One must take this crazed, satiric world as presented. Thinking about it too much doesn't work. We see a couple of cell phones, one modern desktop PC, and hear one e-mail joke, but the characters mostly function as though these things do not exist. They scurry around town trying to find each other. They get the latest from newspapers, dropped off in bundles before sunrise and purchased from newstands. Reporters wear rumpled fedoras and take notes on sketch pads. A field rave takes place, ripped from a mid-90s exposé that Geraldo Rivera might have hosted; the nearby "love van" is a classic Volkswagen Type 2 microbus. The Acid King drives a muscle car. Doofus and his ilk buy old-timey porn magazines from a sketchy shop.

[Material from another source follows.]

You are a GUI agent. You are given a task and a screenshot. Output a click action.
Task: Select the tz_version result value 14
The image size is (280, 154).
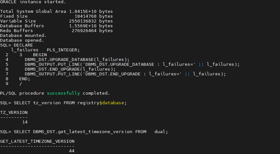click(x=25, y=122)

I had a small issue with Astrid's single use of "that's gay" as a pejorative. Yes, it's true to teenspeak for a large chunk of recent history and yes (as should be clear), Altergott revels in depicting the problematic. Much worse happens in this story! It isn't even the only instance of homophobic language in this graphic novel. Nevertheless, coming from one of the few relatively non-satirized and generally likeable characters, it felt gratuitous, more like an oversight rather than Altergott being the deliberate jerk that his characters require.
Blessed Be also lost me a little with its conclusion. Other readers might take issue with the amount of crude toilet humour, but that's integral to a Doofus story. There's a lot more than that crap in Altergott's first graphic novel and, if you're open to reading well-crafted and truly odd meta-trash, you might find Blessed Be rewarding.